[quote=scaredycat]
also same logic applies to your flat 20% scenario, you’re not “subtracting the 20% you’re using it to make it seem like it was cheaper to live int he house than it was. it’s being show as a profit, the ‘negaitve” number isn’t a loss, it’s a “negative cost” of lviing there…[/quote]
You’re right about this one, you can add $66k to the FHA side and $62k for the conventional side for all the scenarios.
[quote=scaredycat]if im right on that, the numbers look more reaosnable to me. thenby putting 80k into the deal, you got a return on your 80k of 93k, about 110% over 8 years. Not bad but not as big as your numbers looked. so. what’s more likely to happen. a 20% rise in housing or a doubling of gold over the next 8 years? [/quote]

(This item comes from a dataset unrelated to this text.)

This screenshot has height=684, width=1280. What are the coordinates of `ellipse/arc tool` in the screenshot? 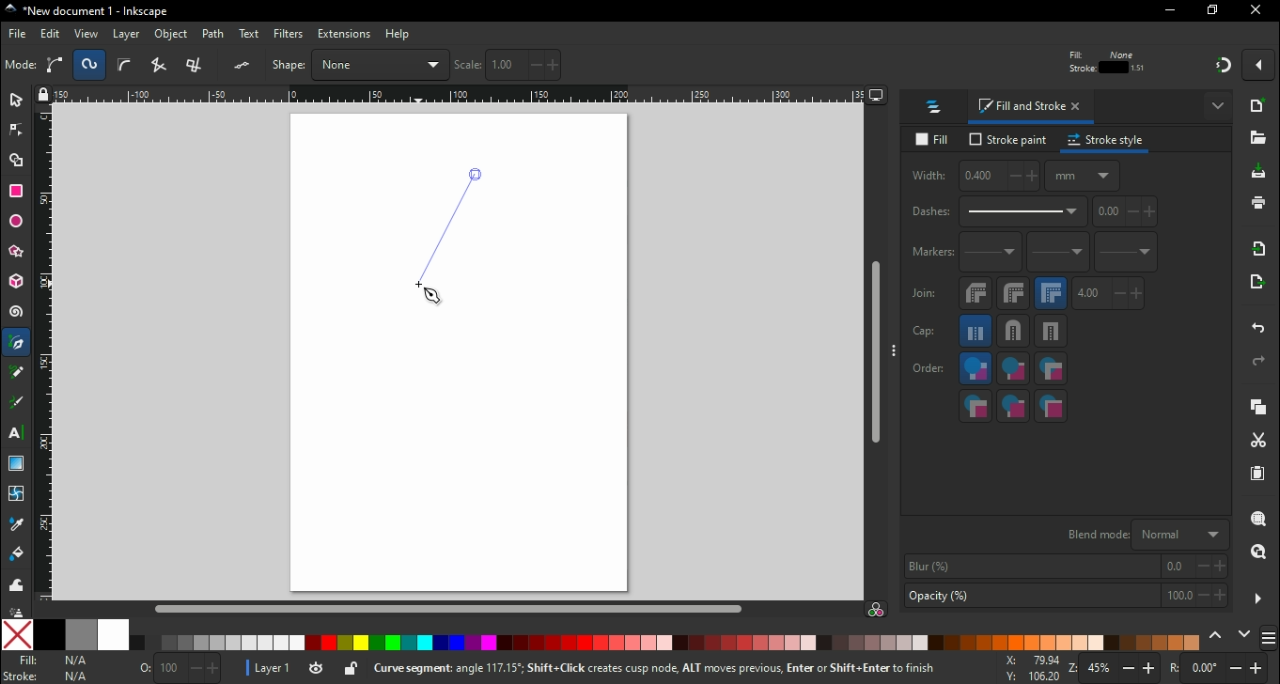 It's located at (17, 223).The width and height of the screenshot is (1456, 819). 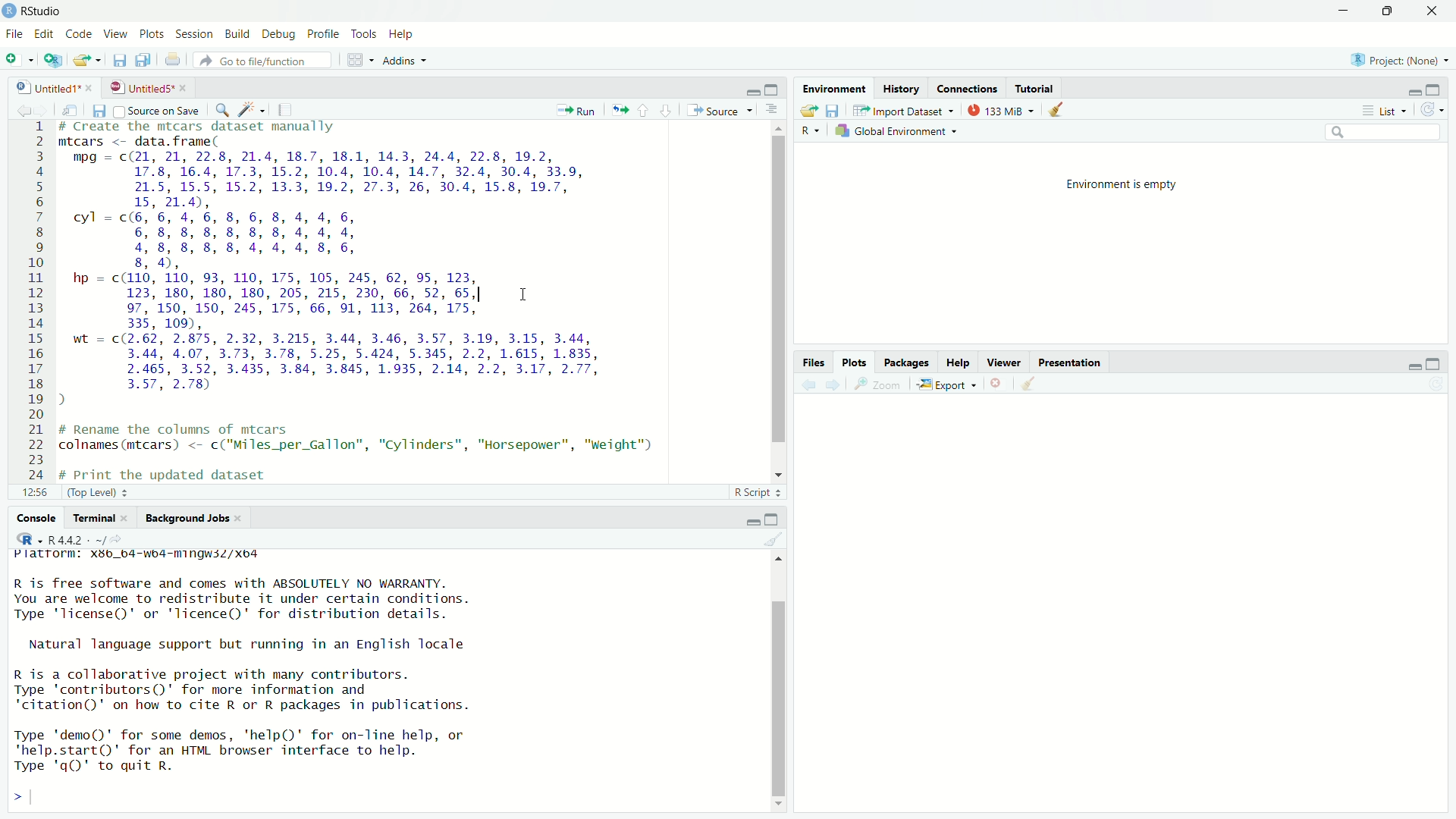 I want to click on | Untitled5* », so click(x=147, y=86).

Also, it’s not as simple as just doubling in gold. The $93k is tax free, while $ you made from gold is taxable. How much that will hurt depends on your tax bracket. Then there’s also the ~$62k that you’ll save over 8 years from lower monthly payment. You have to subtract that and the income you’ll make from that in your gold equation. Assuming you don’t invest the $62k in savings and your tax bracket is 25%, your gold portfolio would have to triple in value in order to yield the save $93k return. $66k * 3 = $198k ($132k is taxable * 0.66 = $87k after tax). $66k + $87k – $62k = $91k.
It’s not $93k from the 80k but 93k from the $66k, since you also had to put down $14k in the FHA loan too.